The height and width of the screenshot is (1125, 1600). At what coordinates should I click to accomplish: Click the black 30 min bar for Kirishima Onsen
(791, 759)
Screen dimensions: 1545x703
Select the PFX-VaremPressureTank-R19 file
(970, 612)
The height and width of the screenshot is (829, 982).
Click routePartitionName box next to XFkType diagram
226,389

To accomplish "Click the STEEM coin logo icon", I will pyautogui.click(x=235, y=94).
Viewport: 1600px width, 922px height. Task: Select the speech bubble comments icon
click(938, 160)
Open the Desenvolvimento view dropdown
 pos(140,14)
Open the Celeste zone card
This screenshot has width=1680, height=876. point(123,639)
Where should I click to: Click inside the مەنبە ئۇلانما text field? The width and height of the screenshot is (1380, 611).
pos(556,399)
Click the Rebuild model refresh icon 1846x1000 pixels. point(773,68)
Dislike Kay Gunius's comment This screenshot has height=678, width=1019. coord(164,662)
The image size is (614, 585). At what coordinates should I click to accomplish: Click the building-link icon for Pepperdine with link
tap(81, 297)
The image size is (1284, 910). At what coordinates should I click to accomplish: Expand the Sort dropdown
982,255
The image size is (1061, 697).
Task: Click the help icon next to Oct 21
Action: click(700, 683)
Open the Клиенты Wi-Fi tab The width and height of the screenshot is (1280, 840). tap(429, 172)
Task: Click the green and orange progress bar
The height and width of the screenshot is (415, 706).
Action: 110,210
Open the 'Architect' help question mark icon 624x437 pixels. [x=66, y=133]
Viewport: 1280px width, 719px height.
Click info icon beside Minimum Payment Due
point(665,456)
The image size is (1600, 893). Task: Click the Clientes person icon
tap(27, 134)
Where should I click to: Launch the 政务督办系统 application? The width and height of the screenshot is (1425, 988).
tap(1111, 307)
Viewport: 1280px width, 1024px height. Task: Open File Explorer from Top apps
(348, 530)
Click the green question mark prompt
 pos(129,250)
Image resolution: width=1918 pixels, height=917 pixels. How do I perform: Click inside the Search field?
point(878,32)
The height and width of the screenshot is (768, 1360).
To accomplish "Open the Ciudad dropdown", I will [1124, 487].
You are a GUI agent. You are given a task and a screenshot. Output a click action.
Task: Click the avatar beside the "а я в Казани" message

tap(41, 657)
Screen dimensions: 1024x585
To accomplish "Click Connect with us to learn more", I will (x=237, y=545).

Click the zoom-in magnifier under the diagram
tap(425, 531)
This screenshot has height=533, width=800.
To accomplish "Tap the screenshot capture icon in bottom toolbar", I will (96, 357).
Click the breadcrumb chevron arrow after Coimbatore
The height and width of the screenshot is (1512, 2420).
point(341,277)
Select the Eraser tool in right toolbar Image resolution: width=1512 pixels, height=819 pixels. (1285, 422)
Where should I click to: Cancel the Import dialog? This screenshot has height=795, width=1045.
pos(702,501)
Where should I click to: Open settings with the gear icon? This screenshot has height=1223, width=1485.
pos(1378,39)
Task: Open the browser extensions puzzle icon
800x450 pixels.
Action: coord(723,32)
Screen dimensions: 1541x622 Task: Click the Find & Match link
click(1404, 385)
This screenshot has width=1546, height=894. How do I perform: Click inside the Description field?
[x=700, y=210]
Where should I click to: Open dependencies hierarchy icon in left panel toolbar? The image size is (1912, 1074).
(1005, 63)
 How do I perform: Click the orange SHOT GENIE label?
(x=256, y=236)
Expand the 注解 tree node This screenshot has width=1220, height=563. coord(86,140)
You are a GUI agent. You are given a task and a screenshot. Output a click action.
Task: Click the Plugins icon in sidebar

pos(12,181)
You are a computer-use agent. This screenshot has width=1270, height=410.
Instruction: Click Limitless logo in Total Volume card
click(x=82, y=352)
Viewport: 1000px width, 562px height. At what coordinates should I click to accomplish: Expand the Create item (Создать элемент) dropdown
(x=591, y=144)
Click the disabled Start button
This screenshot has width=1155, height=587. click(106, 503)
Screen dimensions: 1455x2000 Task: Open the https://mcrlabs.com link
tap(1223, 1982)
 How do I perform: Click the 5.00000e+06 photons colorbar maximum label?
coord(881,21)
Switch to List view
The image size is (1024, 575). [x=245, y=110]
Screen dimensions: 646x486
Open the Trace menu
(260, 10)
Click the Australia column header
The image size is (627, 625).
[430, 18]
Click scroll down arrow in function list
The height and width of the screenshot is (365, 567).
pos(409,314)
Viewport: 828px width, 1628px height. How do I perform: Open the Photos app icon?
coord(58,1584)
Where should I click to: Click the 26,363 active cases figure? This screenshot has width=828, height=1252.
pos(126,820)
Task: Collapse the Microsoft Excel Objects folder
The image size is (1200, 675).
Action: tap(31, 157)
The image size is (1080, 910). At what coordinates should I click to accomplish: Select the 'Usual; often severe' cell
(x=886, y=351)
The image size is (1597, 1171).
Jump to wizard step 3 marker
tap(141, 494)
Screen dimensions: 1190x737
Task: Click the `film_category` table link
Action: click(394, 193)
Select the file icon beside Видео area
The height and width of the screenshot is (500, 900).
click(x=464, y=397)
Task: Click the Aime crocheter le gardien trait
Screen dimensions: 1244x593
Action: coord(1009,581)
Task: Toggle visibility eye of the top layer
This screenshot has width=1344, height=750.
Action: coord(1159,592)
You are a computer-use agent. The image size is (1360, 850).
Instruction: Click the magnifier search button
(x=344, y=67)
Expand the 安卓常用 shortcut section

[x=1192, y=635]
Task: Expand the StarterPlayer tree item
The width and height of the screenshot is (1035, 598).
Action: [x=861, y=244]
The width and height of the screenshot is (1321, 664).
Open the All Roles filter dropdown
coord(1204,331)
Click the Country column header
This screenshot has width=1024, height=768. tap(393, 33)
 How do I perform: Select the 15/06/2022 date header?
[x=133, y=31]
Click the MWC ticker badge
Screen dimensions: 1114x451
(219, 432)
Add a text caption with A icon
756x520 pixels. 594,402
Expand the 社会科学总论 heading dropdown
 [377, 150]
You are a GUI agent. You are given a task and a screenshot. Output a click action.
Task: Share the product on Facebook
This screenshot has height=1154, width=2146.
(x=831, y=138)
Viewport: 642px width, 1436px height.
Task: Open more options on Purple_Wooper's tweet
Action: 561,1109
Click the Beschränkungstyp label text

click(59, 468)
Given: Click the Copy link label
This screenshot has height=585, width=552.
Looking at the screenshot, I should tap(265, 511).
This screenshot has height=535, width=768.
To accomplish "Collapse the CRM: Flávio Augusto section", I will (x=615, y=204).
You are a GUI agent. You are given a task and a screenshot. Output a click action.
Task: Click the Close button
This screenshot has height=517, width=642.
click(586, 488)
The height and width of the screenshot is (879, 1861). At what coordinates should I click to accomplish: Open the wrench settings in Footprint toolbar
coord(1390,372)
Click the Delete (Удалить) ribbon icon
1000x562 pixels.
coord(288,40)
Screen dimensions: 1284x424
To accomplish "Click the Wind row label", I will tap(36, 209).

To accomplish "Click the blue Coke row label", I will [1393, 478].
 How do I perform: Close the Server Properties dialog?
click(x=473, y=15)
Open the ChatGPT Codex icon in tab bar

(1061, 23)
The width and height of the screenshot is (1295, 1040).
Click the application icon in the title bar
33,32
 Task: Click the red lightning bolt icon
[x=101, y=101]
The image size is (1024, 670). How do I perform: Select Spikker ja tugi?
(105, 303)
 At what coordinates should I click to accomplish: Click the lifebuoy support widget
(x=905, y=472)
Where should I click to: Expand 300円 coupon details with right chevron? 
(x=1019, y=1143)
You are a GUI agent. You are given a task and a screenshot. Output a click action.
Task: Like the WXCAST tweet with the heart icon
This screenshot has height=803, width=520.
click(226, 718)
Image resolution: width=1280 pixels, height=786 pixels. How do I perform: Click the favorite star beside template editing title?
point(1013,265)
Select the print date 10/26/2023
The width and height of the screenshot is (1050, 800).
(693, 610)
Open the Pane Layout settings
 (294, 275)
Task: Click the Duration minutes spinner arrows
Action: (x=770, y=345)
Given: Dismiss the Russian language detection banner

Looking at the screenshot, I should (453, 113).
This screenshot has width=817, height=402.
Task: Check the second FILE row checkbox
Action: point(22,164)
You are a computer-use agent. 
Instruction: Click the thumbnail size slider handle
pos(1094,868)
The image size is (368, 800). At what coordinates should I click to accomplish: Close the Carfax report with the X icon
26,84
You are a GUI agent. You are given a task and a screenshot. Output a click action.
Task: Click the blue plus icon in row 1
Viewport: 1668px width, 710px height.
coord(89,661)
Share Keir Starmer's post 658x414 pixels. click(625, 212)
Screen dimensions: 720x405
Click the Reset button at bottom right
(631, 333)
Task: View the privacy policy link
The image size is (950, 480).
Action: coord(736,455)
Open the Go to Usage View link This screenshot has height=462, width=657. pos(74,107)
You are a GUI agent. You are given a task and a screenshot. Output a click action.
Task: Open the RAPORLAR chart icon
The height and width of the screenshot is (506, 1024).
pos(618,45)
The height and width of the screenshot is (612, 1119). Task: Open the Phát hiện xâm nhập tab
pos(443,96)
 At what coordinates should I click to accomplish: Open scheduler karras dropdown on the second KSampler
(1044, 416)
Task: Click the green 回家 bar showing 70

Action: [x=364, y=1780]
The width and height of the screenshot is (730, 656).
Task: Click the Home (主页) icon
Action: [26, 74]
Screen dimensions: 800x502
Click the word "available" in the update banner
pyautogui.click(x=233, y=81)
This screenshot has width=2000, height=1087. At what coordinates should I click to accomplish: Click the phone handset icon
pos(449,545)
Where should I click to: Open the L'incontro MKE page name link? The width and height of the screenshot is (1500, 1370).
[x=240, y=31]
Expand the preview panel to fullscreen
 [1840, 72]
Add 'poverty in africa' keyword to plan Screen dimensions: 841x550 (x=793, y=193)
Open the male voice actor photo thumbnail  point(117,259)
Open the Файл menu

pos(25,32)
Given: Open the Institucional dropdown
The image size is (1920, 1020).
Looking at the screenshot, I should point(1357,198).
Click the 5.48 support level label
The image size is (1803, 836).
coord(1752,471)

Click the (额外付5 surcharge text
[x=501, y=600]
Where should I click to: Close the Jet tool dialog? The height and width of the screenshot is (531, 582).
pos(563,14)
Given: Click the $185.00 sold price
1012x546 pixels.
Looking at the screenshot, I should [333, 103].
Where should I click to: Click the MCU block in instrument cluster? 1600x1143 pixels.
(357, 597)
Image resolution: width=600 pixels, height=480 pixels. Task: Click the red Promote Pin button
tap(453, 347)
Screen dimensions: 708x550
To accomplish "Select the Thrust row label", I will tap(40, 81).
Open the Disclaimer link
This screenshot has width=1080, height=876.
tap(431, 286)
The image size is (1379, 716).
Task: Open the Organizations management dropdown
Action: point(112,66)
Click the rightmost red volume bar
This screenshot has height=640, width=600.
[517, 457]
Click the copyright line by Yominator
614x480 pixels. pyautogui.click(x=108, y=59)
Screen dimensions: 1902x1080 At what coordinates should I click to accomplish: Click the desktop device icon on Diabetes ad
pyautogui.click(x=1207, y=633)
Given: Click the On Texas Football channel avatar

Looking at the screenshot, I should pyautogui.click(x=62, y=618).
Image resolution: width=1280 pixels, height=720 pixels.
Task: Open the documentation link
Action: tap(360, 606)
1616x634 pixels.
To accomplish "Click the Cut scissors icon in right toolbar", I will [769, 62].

YOUR ASSIGNMENT >>
In the listing above, find the line containing "Where should I click to: Open dependencies" and the line containing "You are a computer-use agent. The", then quote both, plus every line between them, exactly as written.

WRITTEN SOLUTION >>
Where should I click to: Open dependencies hierarchy icon in left panel toolbar? The image size is (1912, 1074).
(1005, 63)
 How do I perform: Click the orange SHOT GENIE label?
(x=256, y=236)
Expand the 注解 tree node This screenshot has width=1220, height=563. coord(86,140)
You are a GUI agent. You are given a task and a screenshot. Output a click action.
Task: Click the Plugins icon in sidebar

pos(12,181)
You are a computer-use agent. This screenshot has width=1270, height=410.
Instruction: Click Limitless logo in Total Volume card
click(x=82, y=352)
Viewport: 1000px width, 562px height. At what coordinates should I click to accomplish: Expand the Create item (Создать элемент) dropdown
(x=591, y=144)
Click the disabled Start button
This screenshot has width=1155, height=587. click(106, 503)
Screen dimensions: 1455x2000 Task: Open the https://mcrlabs.com link
tap(1223, 1982)
 How do I perform: Click the 5.00000e+06 photons colorbar maximum label?
coord(881,21)
Switch to List view
The image size is (1024, 575). [x=245, y=110]
Screen dimensions: 646x486
Open the Trace menu
(260, 10)
Click the Australia column header
The image size is (627, 625).
[430, 18]
Click scroll down arrow in function list
The height and width of the screenshot is (365, 567).
pos(409,314)
Viewport: 828px width, 1628px height. How do I perform: Open the Photos app icon?
coord(58,1584)
Where should I click to: Click the 26,363 active cases figure? This screenshot has width=828, height=1252.
pos(126,820)
Task: Collapse the Microsoft Excel Objects folder
The image size is (1200, 675).
Action: tap(31, 157)
The image size is (1080, 910). At what coordinates should I click to accomplish: Select the 'Usual; often severe' cell
(x=886, y=351)
The image size is (1597, 1171).
Jump to wizard step 3 marker
tap(141, 494)
Screen dimensions: 1190x737
Task: Click the `film_category` table link
Action: click(394, 193)
Select the file icon beside Видео area
The height and width of the screenshot is (500, 900).
click(x=464, y=397)
Task: Click the Aime crocheter le gardien trait
Screen dimensions: 1244x593
Action: coord(1009,581)
Task: Toggle visibility eye of the top layer
This screenshot has width=1344, height=750.
Action: coord(1159,592)
You are a computer-use agent. The image size is (1360, 850).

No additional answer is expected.